23vis1lanthimoskidmanfarrell

Dal mito greco al suo rovesciamento: Lanthimos viviseziona con precisione assai più accurata del suo medico (sbronzo mentre operava) la progressione di vendetta e colpa nel suo compiacimento estetico – geometrie del movimento di macchina, suono, musica, paesaggio surreale,. Dalla prima immagine, un cuore aperto che pulsa, alle umiliazioni dei personaggi di fronte al nuovo padrone in cerca di una grazia, la narrazione si ripete senza punti di fuga. Un meccanismo vuoto come la sua metafora.
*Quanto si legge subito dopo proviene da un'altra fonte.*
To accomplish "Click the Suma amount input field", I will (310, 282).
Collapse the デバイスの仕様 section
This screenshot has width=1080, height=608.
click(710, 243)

«L’istantanea di una famiglia borghese europea». Così nel dossier stampa viene riassunto Happy End di Michael Haneke (uscirà con Cinema), Palma d’oro per Amour (2012) di cui ritroviamo i protagonisti, Jean-Louis Trintignant e l’icona del regista austriaco, Isabelle Huppert anche se più che una conferma le loro presenze sembrano alludere a una relazione ininterrotta con i precedenti film, qualcosa di più della cifra d’autore, quasi un sequel – «Mia moglie era malata e l’ho soffocata racconta alla giovane nipote il personaggio di Trintignant arrivando da Amour con la sua vecchiaia infelice. È una strana geometria questa di Happy End, dall’apparenza impeccabile, in realtà piena di slittamenti e di insidie, il cui teorema è chiaro forse fin troppo nel confronto diretto con l’attualità. La famiglia borghese del titolo sono i Laurent, imprenditori in crisi economica: due fratelli, Anne (Huppert) e Thomas (Mathieu Kassovitz), e il vecchio padre (Trintignant), più figli, mogli, nipoti, servitù (maghrebina) tutti nella grande magione di famiglia appena fuori Calais, per loro i migranti sono invisibili, un’eco lontana come per tanta Europa.
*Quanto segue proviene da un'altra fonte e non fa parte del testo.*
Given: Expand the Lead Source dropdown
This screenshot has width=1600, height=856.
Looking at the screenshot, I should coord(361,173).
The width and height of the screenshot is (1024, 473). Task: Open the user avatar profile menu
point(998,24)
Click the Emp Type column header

Poi un giorno arriva la figlia tredicenne di Thomas, Eve, la mamma ha inghiottito troppe pasticche e lei è rimasta sola. Spaventata, in lacrime, innocente (ma Il nastro bianco ci ha detto dell’ambiguità dell’innocenza dei bambini) un po’ un’intrusa, figlia della prima moglie di Thomas che lui ha abbandonato senza occuparsene. Disturbante? Certo non come i migranti che appaiono tra razzismo e indifferenza agli occhi dei protagonisti, in quel nord della Francia dove la destra di Marine Le Pen ha avuto la maggioranza. In un’Europa come la famiglia di Haneke incapace di guardare da vicino il proprio malessere.